Questions:
1/ In the article on the Danish krone, why is the currency sometimes called the Danish crown in English? Answer in one to three sentences.
2/ Resume the article on the Danish krone after its last sentence.

Text shown:
::::::::

Danish krone

ISO 4217
- Code: DKK (numeric: 208)
- Subunit: 0.01

Units of account
- Base unit: krone
- Plural: kroner
- Symbol: kr.‎
- 1⁄100: øre
- øre: øre (singular and plural)

Denominations
- Banknotes: 50, 100, 200, 500 kroner
- Coins: 50-øre, 1, 2, 5, 10, 20 kroner

Demographics
- Replaced: Danish rigsdaler
- User(s): Kingdom of Denmark Denmark; Greenland; Faroe Islands^{1};

Issuance
- Central bank: Danmarks Nationalbank
- Website: nationalbanken.dk
- Printer: Oberthur Fiduciaire
- Website: oberthur-fiduciaire.com
- Mint: Mint of Finland
- Website: rahapaja.fi

Valuation
- Inflation: 1.9%
- Source: Statistics Denmark, December 2024
- Method: Consumer price index

EU Exchange Rate Mechanism (ERM)
- Since: 13 March 1979
- 1 € =: 7.46038 kr.
- Band: ± 2.25%

= Danish krone =

Currency of Denmark

The krone (/da/; plural: kroner; sign: kr.; code: DKK) is the official currency of the Kingdom of Denmark (comprising Denmark, Greenland, and the Faroe Islands), introduced on 1 January 1875. Both the ISO code "DKK" and currency sign "kr." are in common use; the former precedes the value, the latter in some contexts follows it. The currency is sometimes referred to as the Danish crown in English, since krone literally means crown. Krone coins have been minted in Denmark since the 17th century.

::::::::

[Dataset items]
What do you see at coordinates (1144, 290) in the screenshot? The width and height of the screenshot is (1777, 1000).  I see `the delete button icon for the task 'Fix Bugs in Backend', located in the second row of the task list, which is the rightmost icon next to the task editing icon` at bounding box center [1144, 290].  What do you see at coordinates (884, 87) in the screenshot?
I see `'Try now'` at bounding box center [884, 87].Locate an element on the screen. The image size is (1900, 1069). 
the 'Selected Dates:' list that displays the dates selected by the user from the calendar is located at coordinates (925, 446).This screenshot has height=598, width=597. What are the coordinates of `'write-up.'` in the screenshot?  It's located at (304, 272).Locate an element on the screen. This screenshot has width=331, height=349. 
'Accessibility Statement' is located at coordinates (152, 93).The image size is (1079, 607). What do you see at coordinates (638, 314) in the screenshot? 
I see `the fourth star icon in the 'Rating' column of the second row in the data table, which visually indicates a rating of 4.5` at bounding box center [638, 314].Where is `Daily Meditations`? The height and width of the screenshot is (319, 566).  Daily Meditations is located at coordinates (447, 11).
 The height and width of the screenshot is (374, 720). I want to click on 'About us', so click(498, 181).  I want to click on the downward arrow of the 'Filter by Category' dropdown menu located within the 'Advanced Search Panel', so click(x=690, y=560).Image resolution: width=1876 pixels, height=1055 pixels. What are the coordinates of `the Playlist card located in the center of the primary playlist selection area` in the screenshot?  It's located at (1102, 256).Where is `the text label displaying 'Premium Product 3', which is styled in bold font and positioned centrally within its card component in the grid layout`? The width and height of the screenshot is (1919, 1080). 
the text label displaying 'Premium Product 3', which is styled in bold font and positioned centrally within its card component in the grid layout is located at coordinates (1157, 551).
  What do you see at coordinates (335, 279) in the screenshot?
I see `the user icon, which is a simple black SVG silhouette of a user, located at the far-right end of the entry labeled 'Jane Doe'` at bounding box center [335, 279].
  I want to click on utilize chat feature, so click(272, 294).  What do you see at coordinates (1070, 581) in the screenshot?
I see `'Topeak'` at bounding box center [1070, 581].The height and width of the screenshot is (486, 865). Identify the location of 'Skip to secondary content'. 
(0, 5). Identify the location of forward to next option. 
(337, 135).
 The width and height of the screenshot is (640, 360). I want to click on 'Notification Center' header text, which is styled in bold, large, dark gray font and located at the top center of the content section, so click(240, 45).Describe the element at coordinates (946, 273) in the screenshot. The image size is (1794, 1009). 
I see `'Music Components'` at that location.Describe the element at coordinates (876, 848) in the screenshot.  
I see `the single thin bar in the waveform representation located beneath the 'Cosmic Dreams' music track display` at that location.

::::::::

Answers provided:
1/ It is sometimes called the Danish crown in English because the word krone literally means crown.

2/
One krone is subdivided into 100 øre (/da/; singular and plural), the name øre is probably derived from the Latin word for gold. Altogether there are ten denominations of the krone, with the smallest being the 50 øre coin (one half of a krone). Formerly there were more øre coins, but those were discontinued due to inflation.

The krone is pegged to the euro via the ERM II, the European Union's exchange rate mechanism. Adoption of the euro is favoured by some of the major political parties; however, a 2000 referendum on joining the eurozone was defeated with 53.2% voting to maintain the krone and 46.8% voting to join the eurozone.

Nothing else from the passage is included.